• TASK STATEMENT: Give the lines again, unchanged, starting with the line containing "Task: Select the 239.61 peak data point" and ending with the last line of the data below.

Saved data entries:
+ + +

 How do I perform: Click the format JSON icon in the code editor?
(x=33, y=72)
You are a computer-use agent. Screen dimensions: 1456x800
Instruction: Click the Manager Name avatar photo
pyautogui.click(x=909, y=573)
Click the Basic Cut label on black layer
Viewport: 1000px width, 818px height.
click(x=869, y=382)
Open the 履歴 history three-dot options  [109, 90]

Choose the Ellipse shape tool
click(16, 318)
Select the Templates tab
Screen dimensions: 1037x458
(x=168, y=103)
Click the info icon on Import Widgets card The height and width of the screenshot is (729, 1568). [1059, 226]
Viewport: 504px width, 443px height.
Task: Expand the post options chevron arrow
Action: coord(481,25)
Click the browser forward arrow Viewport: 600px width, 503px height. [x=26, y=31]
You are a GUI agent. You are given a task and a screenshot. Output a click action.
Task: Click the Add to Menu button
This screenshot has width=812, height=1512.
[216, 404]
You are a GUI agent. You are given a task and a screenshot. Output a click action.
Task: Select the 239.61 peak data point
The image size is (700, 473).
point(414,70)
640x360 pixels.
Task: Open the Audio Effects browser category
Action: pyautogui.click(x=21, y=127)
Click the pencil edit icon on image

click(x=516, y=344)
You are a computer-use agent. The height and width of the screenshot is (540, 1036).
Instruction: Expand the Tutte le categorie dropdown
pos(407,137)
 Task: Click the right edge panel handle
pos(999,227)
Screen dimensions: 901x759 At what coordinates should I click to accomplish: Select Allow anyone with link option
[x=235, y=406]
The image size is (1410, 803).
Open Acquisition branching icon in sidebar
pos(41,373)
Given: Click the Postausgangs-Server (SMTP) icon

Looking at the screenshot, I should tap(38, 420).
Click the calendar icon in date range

+ + +

• EXERCISE RESULT:
Task: Select the 239.61 peak data point
The image size is (700, 473).
point(414,70)
640x360 pixels.
Task: Open the Audio Effects browser category
Action: pyautogui.click(x=21, y=127)
Click the pencil edit icon on image

click(x=516, y=344)
You are a computer-use agent. The height and width of the screenshot is (540, 1036).
Instruction: Expand the Tutte le categorie dropdown
pos(407,137)
 Task: Click the right edge panel handle
pos(999,227)
Screen dimensions: 901x759 At what coordinates should I click to accomplish: Select Allow anyone with link option
[x=235, y=406]
The image size is (1410, 803).
Open Acquisition branching icon in sidebar
pos(41,373)
Given: Click the Postausgangs-Server (SMTP) icon

Looking at the screenshot, I should tap(38, 420).
Click the calendar icon in date range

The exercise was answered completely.